I have learned you can buy Glyptal paint and paint nearly everything inside to keep from arcing over. Might do that in Assault&Battery. My Lenco is shipping out on Monday, going to see what stock motors and 1.56 first gear do. I am also a netgain dealer if anyone needs one cheap(we will not be undersold).


----------



## Dustin_mud (May 22, 2012)

Very cool, let us know how it goes. We may need to have a little meet up after I get mine going, speaking of I'm sure I'll be getting ahold of you when I need to order my motor.


----------



## Dustin_mud (May 22, 2012)

I'm shooting for the 9s with a single motor so I'm sure your new car will blow my doors off. But it would be fun to race with another Texan


----------



## Dustin_mud (May 22, 2012)

Is there any controllers around the 3k amps that dont run 9 grand? Lol


----------



## onegreenev (May 18, 2012)

Dustin_mud said:


> Is there any controllers around the 3k amps that dont run 9 grand? Lol


NOPE. Sorry but if you want that kind of power you will either pay or build your own.


----------



## Bowser330 (Jun 15, 2008)

Dustin_mud said:


> Is there any controllers around the 3k amps that dont run 9 grand? Lol


At that point dual motors make a lot more sense......


----------



## Dustin_mud (May 22, 2012)

Yeah I hear you on that, just seems like no one has pushed the 11 real hard yet


----------



## DIYguy (Sep 18, 2008)

John Metric said:


> I have learned you can buy Glyptal paint and paint nearly everything inside to keep from arcing over.


Yep. Here are a couple that I have done. Make sure you don't get any inside the brush holders . . and remove the brushes as well as mask off connection points. Coating the brush gear and having a good blower to help get rid of the brush dust (in addition to cooling) is most helpful to prevent flashovers.

You can coat the armature also (minus the comm), but make sure you don't insulate between the case and the pole shoes. I use a high temp paint on the frame.


----------



## Dustin_mud (May 22, 2012)

That's a pretty cool idea!
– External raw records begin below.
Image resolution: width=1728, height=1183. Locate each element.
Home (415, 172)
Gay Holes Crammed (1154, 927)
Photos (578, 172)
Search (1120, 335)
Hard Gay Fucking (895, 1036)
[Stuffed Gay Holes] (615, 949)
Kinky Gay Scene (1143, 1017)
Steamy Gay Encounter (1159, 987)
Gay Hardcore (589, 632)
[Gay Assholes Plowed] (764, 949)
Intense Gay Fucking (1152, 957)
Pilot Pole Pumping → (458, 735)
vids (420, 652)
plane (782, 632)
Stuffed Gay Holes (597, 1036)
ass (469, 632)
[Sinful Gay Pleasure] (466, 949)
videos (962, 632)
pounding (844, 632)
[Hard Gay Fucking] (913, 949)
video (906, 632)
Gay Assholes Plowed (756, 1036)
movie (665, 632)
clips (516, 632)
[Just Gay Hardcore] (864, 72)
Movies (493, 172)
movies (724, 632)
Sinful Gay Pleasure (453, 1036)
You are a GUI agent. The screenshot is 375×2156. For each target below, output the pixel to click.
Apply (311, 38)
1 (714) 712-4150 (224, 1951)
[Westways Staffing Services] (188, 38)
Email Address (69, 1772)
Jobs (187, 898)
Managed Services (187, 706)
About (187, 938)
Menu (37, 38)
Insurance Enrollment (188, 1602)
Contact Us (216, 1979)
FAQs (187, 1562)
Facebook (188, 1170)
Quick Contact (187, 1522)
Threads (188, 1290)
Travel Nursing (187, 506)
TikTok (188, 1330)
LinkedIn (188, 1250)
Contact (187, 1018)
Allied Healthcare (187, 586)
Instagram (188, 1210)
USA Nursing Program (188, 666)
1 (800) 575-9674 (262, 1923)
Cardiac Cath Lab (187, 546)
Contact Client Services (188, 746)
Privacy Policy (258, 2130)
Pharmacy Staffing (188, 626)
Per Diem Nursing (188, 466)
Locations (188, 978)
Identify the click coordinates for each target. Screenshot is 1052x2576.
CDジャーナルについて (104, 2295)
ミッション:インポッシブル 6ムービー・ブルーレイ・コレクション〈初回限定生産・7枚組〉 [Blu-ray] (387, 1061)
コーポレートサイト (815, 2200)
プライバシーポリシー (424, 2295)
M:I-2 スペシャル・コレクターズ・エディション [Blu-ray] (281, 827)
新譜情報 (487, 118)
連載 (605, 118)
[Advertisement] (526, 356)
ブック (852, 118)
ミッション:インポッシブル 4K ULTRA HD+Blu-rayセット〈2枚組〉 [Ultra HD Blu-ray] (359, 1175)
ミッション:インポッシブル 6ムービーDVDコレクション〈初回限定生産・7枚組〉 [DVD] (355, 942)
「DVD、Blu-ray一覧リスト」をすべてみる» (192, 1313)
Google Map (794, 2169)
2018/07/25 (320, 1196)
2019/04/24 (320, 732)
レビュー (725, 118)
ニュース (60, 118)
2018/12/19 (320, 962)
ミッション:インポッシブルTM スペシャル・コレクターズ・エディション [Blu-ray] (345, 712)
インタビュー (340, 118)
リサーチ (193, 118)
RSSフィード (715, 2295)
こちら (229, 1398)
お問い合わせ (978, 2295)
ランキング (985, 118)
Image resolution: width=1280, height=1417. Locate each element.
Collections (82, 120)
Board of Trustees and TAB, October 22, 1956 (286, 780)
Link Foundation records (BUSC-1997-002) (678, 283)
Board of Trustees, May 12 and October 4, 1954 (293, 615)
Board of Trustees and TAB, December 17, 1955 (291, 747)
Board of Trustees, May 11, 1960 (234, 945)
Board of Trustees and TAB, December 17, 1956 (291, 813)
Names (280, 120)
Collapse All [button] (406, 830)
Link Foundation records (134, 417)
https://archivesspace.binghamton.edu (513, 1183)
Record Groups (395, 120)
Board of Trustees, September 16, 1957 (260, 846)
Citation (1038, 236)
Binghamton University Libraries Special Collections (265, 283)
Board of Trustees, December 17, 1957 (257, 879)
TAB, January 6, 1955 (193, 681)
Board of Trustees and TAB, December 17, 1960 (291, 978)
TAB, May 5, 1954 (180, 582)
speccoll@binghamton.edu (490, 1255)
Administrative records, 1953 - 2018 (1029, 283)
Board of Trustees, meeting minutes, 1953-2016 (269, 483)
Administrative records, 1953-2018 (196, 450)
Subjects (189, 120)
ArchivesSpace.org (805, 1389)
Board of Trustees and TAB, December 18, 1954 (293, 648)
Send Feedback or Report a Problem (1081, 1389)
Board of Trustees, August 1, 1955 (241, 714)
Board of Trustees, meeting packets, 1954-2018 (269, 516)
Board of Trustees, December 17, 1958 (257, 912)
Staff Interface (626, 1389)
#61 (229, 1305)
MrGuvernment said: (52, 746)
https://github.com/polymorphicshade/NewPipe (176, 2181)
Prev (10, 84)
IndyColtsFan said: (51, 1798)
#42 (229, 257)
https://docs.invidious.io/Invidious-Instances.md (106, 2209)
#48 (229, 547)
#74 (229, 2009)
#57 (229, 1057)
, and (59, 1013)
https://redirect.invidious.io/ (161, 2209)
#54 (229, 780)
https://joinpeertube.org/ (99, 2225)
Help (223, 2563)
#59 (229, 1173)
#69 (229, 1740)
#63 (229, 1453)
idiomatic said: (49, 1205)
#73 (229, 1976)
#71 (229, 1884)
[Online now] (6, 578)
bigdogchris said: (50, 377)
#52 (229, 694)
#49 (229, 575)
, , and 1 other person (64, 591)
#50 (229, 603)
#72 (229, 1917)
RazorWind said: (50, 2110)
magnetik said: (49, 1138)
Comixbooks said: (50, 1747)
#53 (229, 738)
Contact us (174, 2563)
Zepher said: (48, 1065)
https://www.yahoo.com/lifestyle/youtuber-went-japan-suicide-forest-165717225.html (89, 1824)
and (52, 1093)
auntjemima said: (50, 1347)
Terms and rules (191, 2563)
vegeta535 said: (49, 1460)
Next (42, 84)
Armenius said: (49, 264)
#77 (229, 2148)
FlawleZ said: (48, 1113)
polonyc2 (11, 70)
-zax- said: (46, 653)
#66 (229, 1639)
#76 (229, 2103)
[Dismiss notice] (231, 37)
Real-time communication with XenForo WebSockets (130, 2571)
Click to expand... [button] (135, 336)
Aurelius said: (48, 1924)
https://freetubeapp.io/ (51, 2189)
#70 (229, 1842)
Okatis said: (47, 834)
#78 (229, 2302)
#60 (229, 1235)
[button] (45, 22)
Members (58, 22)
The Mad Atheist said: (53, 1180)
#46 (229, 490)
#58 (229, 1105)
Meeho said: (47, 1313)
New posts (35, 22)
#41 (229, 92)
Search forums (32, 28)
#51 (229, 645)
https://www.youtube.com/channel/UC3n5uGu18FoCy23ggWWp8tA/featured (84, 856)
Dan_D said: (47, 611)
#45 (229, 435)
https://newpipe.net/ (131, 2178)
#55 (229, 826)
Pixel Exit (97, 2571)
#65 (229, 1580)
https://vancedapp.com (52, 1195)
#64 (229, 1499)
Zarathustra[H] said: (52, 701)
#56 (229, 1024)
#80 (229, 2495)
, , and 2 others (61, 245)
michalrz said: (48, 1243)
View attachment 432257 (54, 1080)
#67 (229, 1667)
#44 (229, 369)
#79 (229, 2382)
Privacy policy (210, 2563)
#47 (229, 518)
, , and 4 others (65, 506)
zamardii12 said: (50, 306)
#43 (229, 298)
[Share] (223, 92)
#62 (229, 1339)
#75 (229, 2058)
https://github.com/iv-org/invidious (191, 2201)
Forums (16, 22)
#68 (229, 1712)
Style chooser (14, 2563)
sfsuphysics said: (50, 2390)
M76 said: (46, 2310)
But yeah I think I would be fun to have a car in the 9s with a single motor.


----------



## DIYguy (Sep 18, 2008)

Dustin_mud said:


> That's a pretty cool idea! But yeah I think I would be fun to have a car in the 9s with a single motor.


My single motor ride may have a shot at 9 seconds . . . if I lost the range pack and upped the voltage on the power pack.


----------



## Dustin_mud (May 22, 2012)

I would think with the power they can take...from my understanding 800hp in burst that should put a well build car with a good setup knocking on the doors to 8s. But I'm wrong a lot!! Lol


----------



## Dustin_mud (May 22, 2012)

Can you guys help me understand some things, people talk about there cars making 800+hp with like 1500tq. Now in the world of ice racing that would be deep 9s almost 8s and hitting speeds nearing 150 in the 1/4. But from my reads there hasn't been a car built yet to hit those speeds in the 1/4, what am I not understanding?


----------



## Bowser330 (Jun 15, 2008)

Dustin_mud said:


> Can you guys help me understand some things, people talk about there cars making 800+hp with like 1500tq. Now in the world of ice racing that would be deep 9s almost 8s and hitting speeds nearing 150 in the 1/4. But from my reads there hasn't been a car built yet to hit those speeds in the 1/4, what am I not understanding?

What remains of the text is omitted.